Activity:
Set down exactly, from the records below, the line with "The width and height of the screenshot is (1500, 668)." through the line with "Image resolution: width=850", and nothing else.
[Material supplied — start]
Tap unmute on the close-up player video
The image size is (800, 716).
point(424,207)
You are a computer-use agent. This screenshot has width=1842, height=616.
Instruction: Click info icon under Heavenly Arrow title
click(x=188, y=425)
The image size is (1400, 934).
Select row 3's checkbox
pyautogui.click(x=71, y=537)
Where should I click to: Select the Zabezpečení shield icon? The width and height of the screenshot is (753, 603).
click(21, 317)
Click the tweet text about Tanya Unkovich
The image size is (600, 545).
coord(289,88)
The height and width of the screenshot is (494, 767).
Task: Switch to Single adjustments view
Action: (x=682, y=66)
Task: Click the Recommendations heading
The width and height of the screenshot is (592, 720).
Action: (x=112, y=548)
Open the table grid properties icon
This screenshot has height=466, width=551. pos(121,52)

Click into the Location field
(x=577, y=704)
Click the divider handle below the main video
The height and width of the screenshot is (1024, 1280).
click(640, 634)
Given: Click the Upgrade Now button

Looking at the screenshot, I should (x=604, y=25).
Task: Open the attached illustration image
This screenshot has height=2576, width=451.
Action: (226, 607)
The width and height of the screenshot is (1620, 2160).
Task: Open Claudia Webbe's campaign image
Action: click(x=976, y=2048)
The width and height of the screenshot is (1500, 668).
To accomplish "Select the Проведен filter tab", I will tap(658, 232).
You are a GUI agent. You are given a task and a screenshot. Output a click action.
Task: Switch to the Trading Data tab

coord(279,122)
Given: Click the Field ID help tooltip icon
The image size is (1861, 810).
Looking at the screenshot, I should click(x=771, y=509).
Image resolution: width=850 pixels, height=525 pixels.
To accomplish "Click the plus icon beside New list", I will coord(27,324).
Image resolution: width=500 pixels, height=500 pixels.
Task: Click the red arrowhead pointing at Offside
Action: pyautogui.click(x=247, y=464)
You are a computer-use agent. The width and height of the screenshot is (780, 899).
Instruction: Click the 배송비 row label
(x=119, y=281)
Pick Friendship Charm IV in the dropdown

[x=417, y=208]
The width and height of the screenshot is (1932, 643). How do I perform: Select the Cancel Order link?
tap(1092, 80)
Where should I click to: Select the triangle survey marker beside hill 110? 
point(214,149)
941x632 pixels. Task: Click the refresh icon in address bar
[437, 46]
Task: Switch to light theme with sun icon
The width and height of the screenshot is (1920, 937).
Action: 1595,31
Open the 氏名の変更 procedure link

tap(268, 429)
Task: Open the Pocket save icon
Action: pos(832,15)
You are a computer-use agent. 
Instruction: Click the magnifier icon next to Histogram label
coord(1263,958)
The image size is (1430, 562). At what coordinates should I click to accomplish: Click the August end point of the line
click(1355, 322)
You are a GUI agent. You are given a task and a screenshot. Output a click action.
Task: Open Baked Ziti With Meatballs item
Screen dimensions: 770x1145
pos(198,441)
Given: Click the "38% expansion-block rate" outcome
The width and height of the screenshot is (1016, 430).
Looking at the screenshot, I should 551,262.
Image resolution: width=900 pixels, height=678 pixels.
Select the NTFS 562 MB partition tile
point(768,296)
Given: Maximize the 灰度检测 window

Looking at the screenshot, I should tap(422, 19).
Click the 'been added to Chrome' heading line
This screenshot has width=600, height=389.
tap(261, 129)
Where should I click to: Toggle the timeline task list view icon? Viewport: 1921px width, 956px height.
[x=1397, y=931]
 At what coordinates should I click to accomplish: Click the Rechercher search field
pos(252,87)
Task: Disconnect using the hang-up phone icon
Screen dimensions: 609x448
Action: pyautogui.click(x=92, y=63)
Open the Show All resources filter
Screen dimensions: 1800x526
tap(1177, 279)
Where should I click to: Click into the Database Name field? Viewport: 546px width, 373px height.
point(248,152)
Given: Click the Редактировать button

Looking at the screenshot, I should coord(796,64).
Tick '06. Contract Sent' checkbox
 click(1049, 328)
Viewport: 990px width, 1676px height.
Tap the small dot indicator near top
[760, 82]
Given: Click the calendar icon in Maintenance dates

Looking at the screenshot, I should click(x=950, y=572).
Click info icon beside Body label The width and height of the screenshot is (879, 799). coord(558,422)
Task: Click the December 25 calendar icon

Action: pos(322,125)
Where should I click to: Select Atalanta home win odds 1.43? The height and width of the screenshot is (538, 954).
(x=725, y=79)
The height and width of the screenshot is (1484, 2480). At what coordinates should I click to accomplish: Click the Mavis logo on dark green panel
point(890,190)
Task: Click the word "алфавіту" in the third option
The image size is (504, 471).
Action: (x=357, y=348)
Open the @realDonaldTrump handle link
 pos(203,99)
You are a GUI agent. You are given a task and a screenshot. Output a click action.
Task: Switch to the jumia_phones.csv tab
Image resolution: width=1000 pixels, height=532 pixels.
[Material supplied — finish]
Written solution:
The width and height of the screenshot is (1500, 668).
To accomplish "Select the Проведен filter tab", I will tap(658, 232).
You are a GUI agent. You are given a task and a screenshot. Output a click action.
Task: Switch to the Trading Data tab

coord(279,122)
Given: Click the Field ID help tooltip icon
The image size is (1861, 810).
Looking at the screenshot, I should click(x=771, y=509).
Image resolution: width=850 pixels, height=525 pixels.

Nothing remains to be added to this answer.